Task goal:
Summarize the forum thread below about Word styles in three sentences.

Text segment:
· · · ·
#  Other Applications & Softwares  > Word Formatting & General >  >  Can't switch styles

## cbp

Hi,

I'm using Word 2007 and have created a few new styles. I have one called "Header", one called "Subheader", and one called "Name". Normally, for the headers of my documents, I use the "Header" style for the primary title, the "Subheader" style for the secondary title, and the "Name" style for my name, all on the same line. All three of the styles are character styles based on the default "Normal" style.

But I've come across a problem. Once I switch to one of the three styles I've made, I can't switch back to the normal style. I click on the Normal style, and it highlights for a split second, and then jumps back to whatever style I was on previously. If I double-click the Normal style, it highlights, but none of the font settings change, and once I start typing, the highlight jumps right back to the previous style. Even if I go to a new line, the style won't change.

The only workaround I've found is to type two characters in one of my header styles, select the second character, change it to the Normal style (which works), delete the first character, and then delete the second character. Then the new line goes back to the Normal style. I tried changing my three styles to "Linked", but the problem persisted. I'm not sure _why_ Word is so dead-set on making sure that I can't switch back to the Normal style, but it's really a pain. Is there any solution that you can think of, or some glaringly obvious error that I'm somehow missing?

----------


## teylyn

> All three of the styles are character styles based on the default "Normal" style.



try defining the styles as Paragraph style, not Character, then it'll work. Character styles add font information to the paragraph styles, but the underlying paragraph style definition does not change. Therefore, when you go

Normal -> MyStyle (Character)

you have a paragraph format of Normal with a Character style applied. When you apply the Normal style again, it does not change the character style. 

read this for more info: http://office.microsoft.com/en-us/wo...876141033.aspx

----------


## cbp

I thought about that, but I need to have all the styles on the same line (Header, Subheader, and Name all make up the title line), and when they're in Paragraph format, when I try to go from Header to Subheader, the entire line (including the Header part) turns to Subheader. I also tried making just Header paragraph, and making Subheader and Name Linked, which works, but when I assign the Name style, its formatting changes (from 11pt, which it's supposed to be, to 16pt, which is the size of the Header style). I can't work this out.

----------


## shg

> I can't work this out.
· · · ·
Information provided:
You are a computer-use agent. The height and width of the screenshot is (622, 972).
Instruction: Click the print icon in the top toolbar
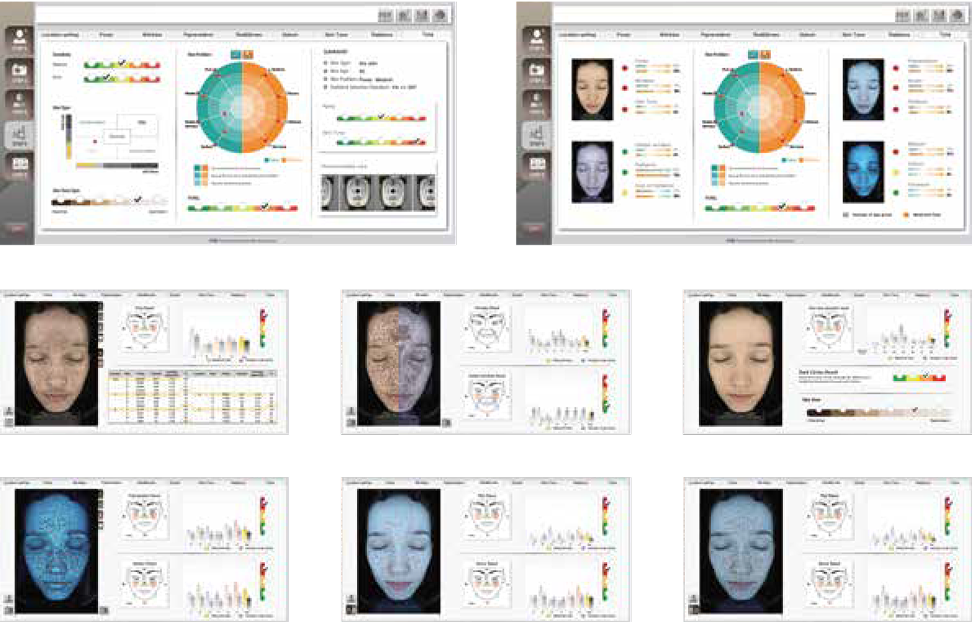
· · · ·
Full solution:
A Word 2007 user who made three character styles based on Normal for the title line of their documents (Header, Subheader and Name) cannot switch back to the Normal style once one of them is applied, and the only workaround they have found is a roundabout process of typing, restyling and deleting characters. Another participant advises defining the styles as paragraph styles instead, because character styles add font information without changing the underlying paragraph style, so reapplying Normal leaves the character style in place. The original poster replies that paragraph styles turn the whole line into Subheader, and that making Header a paragraph style with the other two linked changes the Name style's size from 11pt to 16pt.